Procedendo nel gioco diventeremo in grado di apprendere anche le abilità dei Typhon, sacrificando però parte della nostra umanità. E’ più o meno lo stesso dilemma affrontato da Adam Jensen in Deus Ex.
Per quanto potremo dunque diventare più forti ed espandere le nostre possibilità, iniettarci in un occhio sostanze aliene farà sì che i sistemi di sicurezza di Talos I non riescano più a vederci come umani, finendo per attaccarci senza pietà. Poco male se intanto svilupperemo anche le nostre capacità di hacking.

Passando alla grafica, il colpo d’occhio di Prey è piacevole ma non spettacolare.
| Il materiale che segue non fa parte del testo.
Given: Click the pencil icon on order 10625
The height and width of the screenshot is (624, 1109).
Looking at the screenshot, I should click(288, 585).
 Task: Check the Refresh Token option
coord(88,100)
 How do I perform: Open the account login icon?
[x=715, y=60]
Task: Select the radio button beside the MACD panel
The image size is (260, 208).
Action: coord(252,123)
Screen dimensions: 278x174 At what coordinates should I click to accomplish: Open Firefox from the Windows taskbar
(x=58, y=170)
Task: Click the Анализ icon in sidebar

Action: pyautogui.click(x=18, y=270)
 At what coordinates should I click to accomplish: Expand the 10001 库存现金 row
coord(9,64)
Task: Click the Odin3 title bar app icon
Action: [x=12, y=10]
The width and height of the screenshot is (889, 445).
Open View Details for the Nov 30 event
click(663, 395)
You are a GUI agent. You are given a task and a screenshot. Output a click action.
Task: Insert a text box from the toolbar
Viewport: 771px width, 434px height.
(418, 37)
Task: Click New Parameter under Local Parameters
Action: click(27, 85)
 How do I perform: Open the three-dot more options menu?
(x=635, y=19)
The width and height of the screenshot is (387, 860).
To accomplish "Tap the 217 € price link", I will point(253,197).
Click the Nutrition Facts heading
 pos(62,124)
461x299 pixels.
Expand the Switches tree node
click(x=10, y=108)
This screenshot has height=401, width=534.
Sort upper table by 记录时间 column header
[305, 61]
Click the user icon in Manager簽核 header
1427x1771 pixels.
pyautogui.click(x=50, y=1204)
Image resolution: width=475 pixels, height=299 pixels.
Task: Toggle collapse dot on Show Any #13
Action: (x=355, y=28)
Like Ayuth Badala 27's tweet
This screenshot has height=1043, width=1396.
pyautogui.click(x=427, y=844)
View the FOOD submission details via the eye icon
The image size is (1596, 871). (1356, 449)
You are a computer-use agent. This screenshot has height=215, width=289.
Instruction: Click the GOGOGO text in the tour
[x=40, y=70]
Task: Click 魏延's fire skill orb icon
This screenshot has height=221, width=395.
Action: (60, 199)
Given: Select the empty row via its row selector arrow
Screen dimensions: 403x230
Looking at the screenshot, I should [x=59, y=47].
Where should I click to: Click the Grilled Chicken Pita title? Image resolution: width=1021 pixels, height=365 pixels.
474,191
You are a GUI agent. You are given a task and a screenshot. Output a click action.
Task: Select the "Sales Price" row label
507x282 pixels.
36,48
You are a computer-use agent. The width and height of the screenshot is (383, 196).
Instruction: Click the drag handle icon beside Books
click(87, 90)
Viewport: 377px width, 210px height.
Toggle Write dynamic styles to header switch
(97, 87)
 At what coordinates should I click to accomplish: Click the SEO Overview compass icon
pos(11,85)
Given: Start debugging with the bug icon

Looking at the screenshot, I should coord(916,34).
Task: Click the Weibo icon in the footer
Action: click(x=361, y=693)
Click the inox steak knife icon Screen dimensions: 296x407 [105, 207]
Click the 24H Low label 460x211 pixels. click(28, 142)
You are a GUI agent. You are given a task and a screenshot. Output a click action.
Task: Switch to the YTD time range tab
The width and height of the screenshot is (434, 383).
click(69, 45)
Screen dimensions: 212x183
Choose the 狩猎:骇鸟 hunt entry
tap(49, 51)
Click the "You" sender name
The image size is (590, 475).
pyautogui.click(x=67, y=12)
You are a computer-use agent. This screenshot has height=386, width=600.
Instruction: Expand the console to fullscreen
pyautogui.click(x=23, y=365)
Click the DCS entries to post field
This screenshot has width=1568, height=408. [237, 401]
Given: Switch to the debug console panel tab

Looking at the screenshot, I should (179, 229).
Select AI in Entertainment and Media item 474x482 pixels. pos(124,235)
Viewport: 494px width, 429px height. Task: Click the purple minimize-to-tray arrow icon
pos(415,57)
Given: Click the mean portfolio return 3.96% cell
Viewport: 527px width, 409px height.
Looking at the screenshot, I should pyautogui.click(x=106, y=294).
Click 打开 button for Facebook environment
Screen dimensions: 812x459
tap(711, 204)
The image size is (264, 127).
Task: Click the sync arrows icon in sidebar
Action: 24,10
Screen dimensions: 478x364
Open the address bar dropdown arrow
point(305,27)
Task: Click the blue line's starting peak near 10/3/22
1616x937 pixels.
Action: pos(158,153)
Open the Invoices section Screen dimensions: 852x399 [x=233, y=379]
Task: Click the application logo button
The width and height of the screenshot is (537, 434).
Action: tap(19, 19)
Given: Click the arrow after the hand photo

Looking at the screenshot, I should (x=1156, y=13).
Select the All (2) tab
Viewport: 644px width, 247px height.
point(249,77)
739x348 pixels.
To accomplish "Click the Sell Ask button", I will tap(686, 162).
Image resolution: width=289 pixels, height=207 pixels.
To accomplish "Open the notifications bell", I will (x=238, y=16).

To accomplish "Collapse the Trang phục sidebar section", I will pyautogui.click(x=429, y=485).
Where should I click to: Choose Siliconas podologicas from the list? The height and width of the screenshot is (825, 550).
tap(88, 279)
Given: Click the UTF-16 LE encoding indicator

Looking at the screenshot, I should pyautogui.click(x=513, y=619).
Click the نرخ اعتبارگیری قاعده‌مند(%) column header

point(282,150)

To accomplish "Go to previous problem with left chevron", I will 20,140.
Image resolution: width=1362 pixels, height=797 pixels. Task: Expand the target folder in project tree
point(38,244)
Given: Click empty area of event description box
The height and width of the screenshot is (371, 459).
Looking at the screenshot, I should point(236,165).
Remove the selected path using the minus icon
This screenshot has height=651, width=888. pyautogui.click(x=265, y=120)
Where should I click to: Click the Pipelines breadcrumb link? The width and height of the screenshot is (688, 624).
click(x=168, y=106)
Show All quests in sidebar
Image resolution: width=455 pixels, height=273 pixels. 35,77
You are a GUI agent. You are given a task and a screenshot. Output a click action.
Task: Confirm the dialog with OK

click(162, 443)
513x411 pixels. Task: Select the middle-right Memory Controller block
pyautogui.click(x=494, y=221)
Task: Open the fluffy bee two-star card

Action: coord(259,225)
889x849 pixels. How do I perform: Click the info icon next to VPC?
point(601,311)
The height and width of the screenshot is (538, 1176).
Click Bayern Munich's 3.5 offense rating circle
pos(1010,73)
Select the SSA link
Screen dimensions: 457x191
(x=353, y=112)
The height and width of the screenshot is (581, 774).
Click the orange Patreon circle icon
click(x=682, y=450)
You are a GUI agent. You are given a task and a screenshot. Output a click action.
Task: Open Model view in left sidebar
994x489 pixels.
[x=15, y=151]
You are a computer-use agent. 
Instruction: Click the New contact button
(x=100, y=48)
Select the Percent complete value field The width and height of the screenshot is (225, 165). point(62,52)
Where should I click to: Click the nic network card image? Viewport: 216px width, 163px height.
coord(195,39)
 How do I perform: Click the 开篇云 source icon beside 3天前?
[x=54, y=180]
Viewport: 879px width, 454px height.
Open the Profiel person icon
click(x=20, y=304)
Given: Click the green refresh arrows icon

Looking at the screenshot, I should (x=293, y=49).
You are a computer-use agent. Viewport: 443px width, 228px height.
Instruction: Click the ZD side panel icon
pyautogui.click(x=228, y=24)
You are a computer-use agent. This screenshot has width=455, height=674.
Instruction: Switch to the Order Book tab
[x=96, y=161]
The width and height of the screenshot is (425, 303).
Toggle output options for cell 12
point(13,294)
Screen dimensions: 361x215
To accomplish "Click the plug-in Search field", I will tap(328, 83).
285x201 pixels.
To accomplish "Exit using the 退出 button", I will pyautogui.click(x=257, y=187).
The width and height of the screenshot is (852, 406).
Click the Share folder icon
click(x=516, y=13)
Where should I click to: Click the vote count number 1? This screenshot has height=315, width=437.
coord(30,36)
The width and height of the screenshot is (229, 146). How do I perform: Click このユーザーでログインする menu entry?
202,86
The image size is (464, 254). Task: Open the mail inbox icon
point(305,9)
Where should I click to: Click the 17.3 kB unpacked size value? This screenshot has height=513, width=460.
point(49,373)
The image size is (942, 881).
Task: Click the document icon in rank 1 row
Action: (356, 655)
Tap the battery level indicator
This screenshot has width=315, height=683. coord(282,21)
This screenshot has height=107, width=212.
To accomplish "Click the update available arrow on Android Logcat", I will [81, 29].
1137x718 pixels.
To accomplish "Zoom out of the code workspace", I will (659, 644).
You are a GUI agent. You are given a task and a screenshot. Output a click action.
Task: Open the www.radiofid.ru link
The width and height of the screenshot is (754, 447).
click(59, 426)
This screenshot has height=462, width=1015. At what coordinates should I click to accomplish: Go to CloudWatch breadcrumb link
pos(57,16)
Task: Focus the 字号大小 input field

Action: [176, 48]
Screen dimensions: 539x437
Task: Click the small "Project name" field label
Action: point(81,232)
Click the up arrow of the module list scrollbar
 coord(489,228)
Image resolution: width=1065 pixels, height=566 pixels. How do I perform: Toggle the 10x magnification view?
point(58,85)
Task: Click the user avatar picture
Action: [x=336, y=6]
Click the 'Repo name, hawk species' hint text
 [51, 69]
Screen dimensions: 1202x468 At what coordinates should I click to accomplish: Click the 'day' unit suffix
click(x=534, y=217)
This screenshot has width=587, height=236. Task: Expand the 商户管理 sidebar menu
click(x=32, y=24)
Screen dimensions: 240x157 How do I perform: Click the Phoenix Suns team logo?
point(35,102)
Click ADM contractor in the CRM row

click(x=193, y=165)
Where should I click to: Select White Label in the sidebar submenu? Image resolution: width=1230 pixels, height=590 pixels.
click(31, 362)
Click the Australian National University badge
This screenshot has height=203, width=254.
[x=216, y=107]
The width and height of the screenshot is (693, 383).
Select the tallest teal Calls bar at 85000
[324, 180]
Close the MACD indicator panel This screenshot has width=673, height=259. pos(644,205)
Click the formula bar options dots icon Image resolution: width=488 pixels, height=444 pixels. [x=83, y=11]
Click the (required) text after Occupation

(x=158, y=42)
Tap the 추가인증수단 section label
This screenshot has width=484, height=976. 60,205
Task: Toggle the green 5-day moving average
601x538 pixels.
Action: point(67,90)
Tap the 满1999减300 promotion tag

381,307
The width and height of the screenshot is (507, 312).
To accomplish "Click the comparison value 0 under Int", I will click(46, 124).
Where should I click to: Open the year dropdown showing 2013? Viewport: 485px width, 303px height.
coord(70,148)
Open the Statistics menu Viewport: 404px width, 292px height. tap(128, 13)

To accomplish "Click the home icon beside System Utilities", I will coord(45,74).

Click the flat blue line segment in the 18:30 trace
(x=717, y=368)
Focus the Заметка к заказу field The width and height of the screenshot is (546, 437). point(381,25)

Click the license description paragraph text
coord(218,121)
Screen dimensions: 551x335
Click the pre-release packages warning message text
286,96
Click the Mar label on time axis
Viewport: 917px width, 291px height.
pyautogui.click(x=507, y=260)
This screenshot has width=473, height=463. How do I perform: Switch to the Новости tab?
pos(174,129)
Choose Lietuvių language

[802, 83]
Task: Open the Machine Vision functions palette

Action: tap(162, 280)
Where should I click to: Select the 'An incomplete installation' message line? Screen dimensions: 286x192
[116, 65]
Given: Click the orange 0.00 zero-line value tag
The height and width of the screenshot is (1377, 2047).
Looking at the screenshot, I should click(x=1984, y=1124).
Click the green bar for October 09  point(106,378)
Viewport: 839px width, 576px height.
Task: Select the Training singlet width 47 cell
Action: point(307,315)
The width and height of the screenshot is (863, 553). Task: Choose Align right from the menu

Il design è buono, ma dopo una decina di ore si nota una certa ripetitività ambientale. In generale i grafici hanno svolto un lavoro soddisfacente. Le locazioni sembrano una sorta di versione luminosa di System Shock, quasi venissero dal passato. Creano un contrasto forte e particolare, sottolineato anche dalla colonna sonora, che nella intro attinge a piene mani dagli anni ’80. Fa molto Drive, il film con Ryan Gosling.
Ci sono alcune mancanze tecniche, in primis un deciso stuttering quando cambieremo zona. L’elemento più fastidioso è legato ai tempi di caricamento, davvero lunghissimi. Immagino che su PC la situazione sia nettamente migliore grazie agli SSD, ma su PlayStation 4 si tratta di aspettare minuti interi. Non è una bella cosa.
Un po’ di delusione per il mixing dell’audio, con le voci che mantengono un volume troppo basso rispetto al resto. In italiano i risultati sono decenti, ma in inglese siamo proprio su altri livelli.

In sintesi

Prey è un’avventura in prima persona camuffata da shooter. La storia non mi ha catturato come avrei voluto, e considerate le ottime premesse è un peccato. In ogni caso setting e situazione tengono abbastanza vivo l’interesse, compensando almeno in parte ai cali nella sceneggiatura. La generale longevità è più da adventure che non da shooter, offrendo circa una ventina d’ore d’intrattenimento di buona qualità. Ci sono tra l’altro due finali, la rigiocabilità è soddisfacente.
Più di tutto, Prey sorprende per l’ottimo level design, che consente una straordinaria libertà d’azione. Questa viene accompagnata dalla GOO Gun, arma che otterremo all’inizio del gioco e che ci consentirà di modificare letteralmente lo scenario in puro stile Minecraft. Secondo alcuni non è rivoluzionaria come la Portal Gun, io mi permetto di dissentire.
Il sistema di progressione del personaggio non aggiunge nulla di nuovo, ispirandosi palesemente a Deus Ex. La rosa di abilità che potremo apprendere è comunque interessante, mette tanta carne sul fuoco.
Peccato per i lunghissimi tempi di caricamento e per qualche incertezza tecnica.
In definitiva, se apprezzate giochi come Half-Life, System Shock o Bioshock, Prey è senza dubbio un acquisto consigliato.